Brand Library Schema (V1)

Deprecated: The V1 brand_library_* tables have been superseded by the V2 brands, domains, and brand_categories tables. See Architecture Overview for the current schema.

The Brand Library is a parallel schema for curated brand identity data and high-signal tracked URLs. It is system-owned seed data with no user ownership or RLS policies.

Note: Brand Library (brand_library_* tables) is distinct from Brand Sites (brand_sites table). Brand Library contains curated, admin-maintained brand metadata used for tracking suggestions. Brand Sites is a user-facing domain grouping derived automatically from tracked URLs. See v1-business-rules.md for brand sites documentation (archived v1 spec).

Purpose

  • Power Tracking Suggestions for user onboarding
  • Provide consistent brand context for URL change summaries
  • Maintain auditable provenance for all ingested data
  • Support confidence-aware querying and filtering

Design Principles

PrincipleImplementation
URL-scoped onlyNo site crawling or link following
Non-substitutiveSummaries describe purpose, not content
Confidence-awareEvery derived field carries explicit confidence
System-ownedNo RLS policies; service role access only

Schema Overview

┌─────────────────────────┐
│  brand_library_sources  │  ← Provenance tracking
└─────────────────────────┘
           │
           ▼
┌─────────────────────────┐
│  brand_library_brands   │  ← Canonical brand entities
└─────────────────────────┘
           │
           ▼
┌─────────────────────────┐
│   brand_library_urls    │  ← Validated trackable URLs
└─────────────────────────┘
           │
           ▼
┌─────────────────────────┐
│ brand_library_review_queue │  ← Ambiguity/QA queue
└─────────────────────────┘

Enums

brand_url_type

URL page types supported in V1:

ValueDescription
pricingPricing/plans pages
statusService status pages
privacyPrivacy policy pages
termsTerms of service pages
securitySecurity/trust pages

brand_confidence_level

Confidence indicators for derived fields:

ValueMeaning
highStrong signal, multiple confirmations
mediumReasonable confidence, may need review
lowWeak signal, flagged for review

brand_entity_type

Entity types for the review queue:

ValueDescription
brandBrand identity record
urlURL record

brand_review_status

Review queue item status:

ValueDescription
openPending review
fixedIssue resolved
ignoredIntentionally skipped

brand_review_reason

Reasons for review queue entries:

Brand-related:

ValueTrigger
DOMAIN_AMBIGUOUSMultiple possible canonical domains
DOMAIN_MISSINGNo domain could be determined
CONFLICTING_DOMAINSSources disagree on canonical domain
SUMMARY_LOW_CONFIDENCELLM summary confidence too low
SUMMARY_TOO_MARKETINGSummary contains promotional language
INSUFFICIENT_INPUTSNot enough data to generate summary

URL-related:

ValueTrigger
NO_MATCH_FOR_URL_TYPENo valid URL found for type
MULTIPLE_STRONG_CANDIDATESMultiple URLs scored equally
OFF_DOMAIN_REDIRECTFinal URL on different domain
URL_TYPE_MISMATCHPage content doesn't match URL type

Tables

brand_library_sources

Tracks provenance of all ingested data.

§ **PROMPT A**
According to the Brand Library schema page, which V2 tables replaced the V1 brand_library_* tables?
§ **PROMPT B**
Please pick up the Brand Library schema page right after its final line and write the next part.

§ **GIVEN MATERIAL**
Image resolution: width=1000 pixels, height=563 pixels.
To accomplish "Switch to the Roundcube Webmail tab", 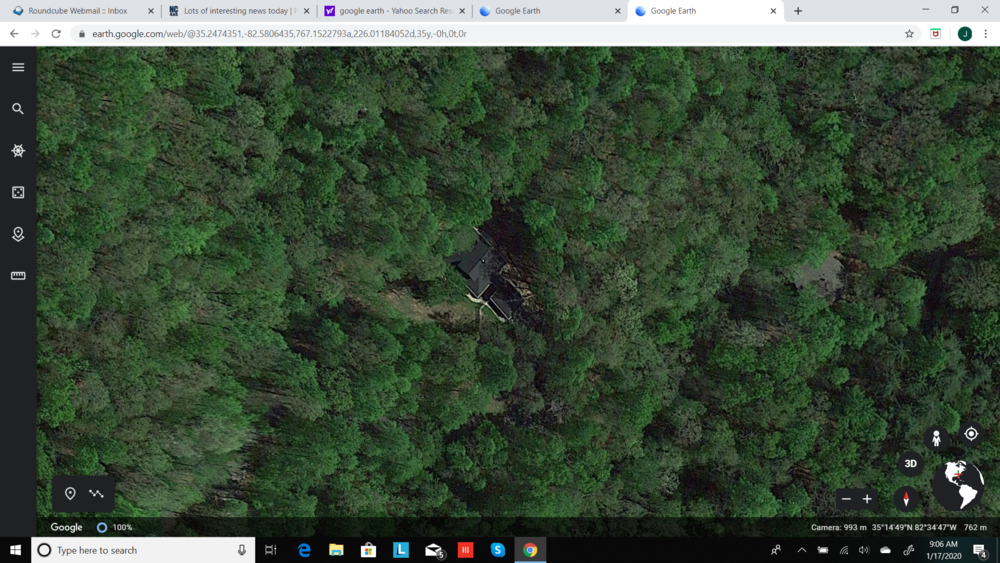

§ **EXPECTED ANSWER A**
The V2 brands, domains, and brand_categories tables.

§ **EXPECTED ANSWER B**
ColumnTypeNullableDescription
idUUIDNoPrimary key
nameTEXTNoSource name (e.g., "PDL Companies")
source_urlTEXTYesURL to source dataset
licenseTEXTYesLicense terms
notesTEXTYesAdditional notes
created_atTIMESTAMPTZNoRecord creation time
updated_atTIMESTAMPTZNoLast update time

brand_library_brands

Canonical brand entities with identity and categorization data.

ColumnTypeNullableDescription
idUUIDNoPrimary key
brand_nameTEXTNoDisplay name
canonical_domainTEXTNoPrimary domain (unique)
domain_aliasesJSONBYesAlternate domains array
category_pathTEXTNoTaxonomy path (e.g., "software/saas")
hq_cityTEXTYesHeadquarters city
hq_regionTEXTYesHeadquarters region/state
hq_countryTEXTYesHeadquarters country
business_summaryTEXTYes1-2 sentence description
business_modelTEXTYesSaaS, retailer, marketplace, etc.
audienceTEXTYesB2B, B2C, hybrid
logo_urlTEXTYesLogo image URL
confidence_identitybrand_confidence_levelNoIdentity confidence
confidence_categorybrand_confidence_levelNoCategory confidence
source_refsJSONBNoSource attribution
created_atTIMESTAMPTZNoRecord creation time
updated_atTIMESTAMPTZNoLast update time

Constraints:

  • canonical_domain is UNIQUE

Indexes:

  • confidence_identity
  • confidence_category

brand_library_urls

Validated, trackable URLs associated with brands.

ColumnTypeNullableDescription
idUUIDNoPrimary key
brand_idUUIDNoFK to brand_library_brands
url_typebrand_url_typeNoPage type enum
tracked_urlTEXTNoOriginal URL
final_urlTEXTNoResolved URL after redirects
http_statusINTEGERNoHTTP status code
titleTEXTYesPage title
h1TEXTYesFirst H1 element
why_trackTEXTNo1-2 sentences on change value
summaryTEXTNo2-3 sentences on page purpose
confidence_url_matchbrand_confidence_levelNoURL type match confidence
confidence_summarybrand_confidence_levelNoSummary confidence
source_refsJSONBNoSource attribution
created_atTIMESTAMPTZNoRecord creation time
updated_atTIMESTAMPTZNoLast update time

Constraints:

  • brand_id references brand_library_brands(id) ON DELETE CASCADE

Indexes:

  • brand_id
  • url_type
  • confidence_url_match
  • confidence_summary

brand_library_review_queue

Centralized queue for ambiguous or low-confidence items requiring manual review.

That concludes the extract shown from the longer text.